[Source data]
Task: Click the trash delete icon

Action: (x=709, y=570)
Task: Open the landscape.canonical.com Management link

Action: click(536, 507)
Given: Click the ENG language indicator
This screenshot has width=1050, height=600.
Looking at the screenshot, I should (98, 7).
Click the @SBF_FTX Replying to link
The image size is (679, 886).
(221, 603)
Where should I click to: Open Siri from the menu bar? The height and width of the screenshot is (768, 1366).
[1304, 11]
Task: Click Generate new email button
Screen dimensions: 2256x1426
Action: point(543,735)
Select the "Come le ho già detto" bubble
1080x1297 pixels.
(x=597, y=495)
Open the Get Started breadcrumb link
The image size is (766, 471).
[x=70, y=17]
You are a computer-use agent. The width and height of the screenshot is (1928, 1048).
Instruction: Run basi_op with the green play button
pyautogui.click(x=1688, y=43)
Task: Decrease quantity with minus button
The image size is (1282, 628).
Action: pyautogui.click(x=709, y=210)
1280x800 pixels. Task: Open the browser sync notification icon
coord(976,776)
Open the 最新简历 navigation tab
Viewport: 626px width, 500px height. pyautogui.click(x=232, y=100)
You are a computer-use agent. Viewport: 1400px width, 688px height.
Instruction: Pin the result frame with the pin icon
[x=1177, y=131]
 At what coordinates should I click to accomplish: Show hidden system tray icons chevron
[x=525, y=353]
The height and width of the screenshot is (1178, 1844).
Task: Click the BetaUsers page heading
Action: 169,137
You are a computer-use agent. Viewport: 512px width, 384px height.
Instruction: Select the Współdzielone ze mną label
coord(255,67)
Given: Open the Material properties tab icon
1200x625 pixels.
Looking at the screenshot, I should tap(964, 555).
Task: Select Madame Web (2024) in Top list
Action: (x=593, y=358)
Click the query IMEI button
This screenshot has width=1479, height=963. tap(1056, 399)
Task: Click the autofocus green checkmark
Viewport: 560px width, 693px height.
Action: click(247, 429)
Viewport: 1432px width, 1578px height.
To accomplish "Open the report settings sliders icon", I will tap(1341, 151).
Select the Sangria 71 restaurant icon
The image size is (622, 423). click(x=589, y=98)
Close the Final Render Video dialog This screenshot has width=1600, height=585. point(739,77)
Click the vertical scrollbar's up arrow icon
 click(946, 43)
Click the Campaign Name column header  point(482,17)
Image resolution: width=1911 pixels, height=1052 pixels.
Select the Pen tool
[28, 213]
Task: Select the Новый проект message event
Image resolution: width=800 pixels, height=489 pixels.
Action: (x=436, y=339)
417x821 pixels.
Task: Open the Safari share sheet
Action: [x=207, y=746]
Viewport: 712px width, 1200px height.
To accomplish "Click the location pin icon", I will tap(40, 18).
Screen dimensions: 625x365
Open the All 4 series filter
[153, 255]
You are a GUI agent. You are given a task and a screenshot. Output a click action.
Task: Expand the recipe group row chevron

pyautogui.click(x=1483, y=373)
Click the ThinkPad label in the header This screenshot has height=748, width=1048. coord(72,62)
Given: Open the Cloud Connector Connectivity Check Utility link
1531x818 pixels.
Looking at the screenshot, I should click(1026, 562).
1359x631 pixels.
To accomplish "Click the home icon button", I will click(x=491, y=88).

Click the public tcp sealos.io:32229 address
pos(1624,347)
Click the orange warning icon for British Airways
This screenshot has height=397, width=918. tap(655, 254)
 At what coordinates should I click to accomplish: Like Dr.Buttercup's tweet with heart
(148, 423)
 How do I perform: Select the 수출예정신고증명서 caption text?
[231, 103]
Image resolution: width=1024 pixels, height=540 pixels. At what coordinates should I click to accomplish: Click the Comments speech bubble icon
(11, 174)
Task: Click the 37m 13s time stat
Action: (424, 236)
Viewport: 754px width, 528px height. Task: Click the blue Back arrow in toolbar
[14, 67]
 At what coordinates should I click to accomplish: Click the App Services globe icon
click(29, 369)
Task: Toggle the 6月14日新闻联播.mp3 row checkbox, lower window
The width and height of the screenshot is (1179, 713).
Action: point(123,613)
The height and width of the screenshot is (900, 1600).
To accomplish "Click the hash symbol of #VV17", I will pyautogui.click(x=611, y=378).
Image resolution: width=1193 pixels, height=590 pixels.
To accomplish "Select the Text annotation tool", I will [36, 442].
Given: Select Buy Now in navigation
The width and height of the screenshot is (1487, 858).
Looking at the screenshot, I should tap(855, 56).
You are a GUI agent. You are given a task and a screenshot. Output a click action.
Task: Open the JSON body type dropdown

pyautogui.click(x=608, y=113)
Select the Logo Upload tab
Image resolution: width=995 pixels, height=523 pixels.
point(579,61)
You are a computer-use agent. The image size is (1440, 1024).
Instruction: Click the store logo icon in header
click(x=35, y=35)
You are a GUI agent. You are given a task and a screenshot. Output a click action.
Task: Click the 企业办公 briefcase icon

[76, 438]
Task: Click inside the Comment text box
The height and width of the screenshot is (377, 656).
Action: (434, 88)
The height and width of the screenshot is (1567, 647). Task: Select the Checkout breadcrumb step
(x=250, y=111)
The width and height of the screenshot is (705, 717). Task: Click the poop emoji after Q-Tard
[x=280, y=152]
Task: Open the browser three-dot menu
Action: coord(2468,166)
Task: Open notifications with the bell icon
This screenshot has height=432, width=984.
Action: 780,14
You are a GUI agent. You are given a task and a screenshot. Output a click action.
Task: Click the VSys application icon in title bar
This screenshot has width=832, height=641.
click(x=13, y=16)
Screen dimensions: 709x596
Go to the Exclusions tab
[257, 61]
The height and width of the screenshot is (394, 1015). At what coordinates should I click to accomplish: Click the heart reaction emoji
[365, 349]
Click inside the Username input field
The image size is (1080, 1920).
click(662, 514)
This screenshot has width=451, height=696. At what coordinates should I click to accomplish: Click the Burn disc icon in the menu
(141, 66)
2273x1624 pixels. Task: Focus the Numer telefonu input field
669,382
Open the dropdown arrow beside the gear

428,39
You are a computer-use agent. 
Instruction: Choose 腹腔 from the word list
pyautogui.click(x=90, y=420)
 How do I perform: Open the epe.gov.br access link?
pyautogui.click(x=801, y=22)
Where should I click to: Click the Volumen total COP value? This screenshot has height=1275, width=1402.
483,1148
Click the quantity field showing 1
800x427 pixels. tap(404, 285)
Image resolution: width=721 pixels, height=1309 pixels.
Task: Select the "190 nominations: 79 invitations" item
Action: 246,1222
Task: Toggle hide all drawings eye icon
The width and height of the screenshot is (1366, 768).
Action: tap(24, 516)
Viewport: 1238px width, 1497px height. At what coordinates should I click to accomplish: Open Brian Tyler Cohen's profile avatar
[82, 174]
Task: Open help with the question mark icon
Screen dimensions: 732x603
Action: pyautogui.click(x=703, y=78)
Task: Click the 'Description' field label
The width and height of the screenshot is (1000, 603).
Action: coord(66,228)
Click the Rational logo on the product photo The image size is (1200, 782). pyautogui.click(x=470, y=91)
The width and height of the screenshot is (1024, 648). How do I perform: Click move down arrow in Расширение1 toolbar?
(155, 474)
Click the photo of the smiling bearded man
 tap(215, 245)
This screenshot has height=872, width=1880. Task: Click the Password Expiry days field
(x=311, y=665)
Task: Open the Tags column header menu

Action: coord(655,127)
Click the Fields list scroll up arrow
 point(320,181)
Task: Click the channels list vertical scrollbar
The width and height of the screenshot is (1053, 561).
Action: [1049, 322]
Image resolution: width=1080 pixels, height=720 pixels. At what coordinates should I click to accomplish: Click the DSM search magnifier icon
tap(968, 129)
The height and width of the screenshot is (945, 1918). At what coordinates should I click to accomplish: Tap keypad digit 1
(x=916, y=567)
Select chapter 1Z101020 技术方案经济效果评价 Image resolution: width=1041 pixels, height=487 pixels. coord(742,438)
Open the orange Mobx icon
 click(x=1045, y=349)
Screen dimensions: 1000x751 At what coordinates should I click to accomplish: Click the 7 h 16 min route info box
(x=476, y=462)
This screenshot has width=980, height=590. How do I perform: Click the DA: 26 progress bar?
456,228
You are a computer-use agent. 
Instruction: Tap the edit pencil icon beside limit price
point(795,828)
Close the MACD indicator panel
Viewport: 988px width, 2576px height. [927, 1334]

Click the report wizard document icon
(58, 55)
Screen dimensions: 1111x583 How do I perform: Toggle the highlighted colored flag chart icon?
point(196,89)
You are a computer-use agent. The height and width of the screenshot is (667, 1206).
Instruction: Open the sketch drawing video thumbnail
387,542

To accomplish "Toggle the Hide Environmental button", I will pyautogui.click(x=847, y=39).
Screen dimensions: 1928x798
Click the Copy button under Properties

* What needs to be done *
Whenever "computer" occurs in a line of the entries, copy that line.

* Reply *
You are a computer-use agent. The width and height of the screenshot is (1928, 1048).
You are a computer-use agent. Viewport: 1400px width, 688px height.
You are a computer-use agent. Viewport: 512px width, 384px height.
You are a computer-use agent. The image size is (1440, 1024).
You are a computer-use agent. 
You are a computer-use agent. 
You are a computer-use agent. The height and width of the screenshot is (667, 1206).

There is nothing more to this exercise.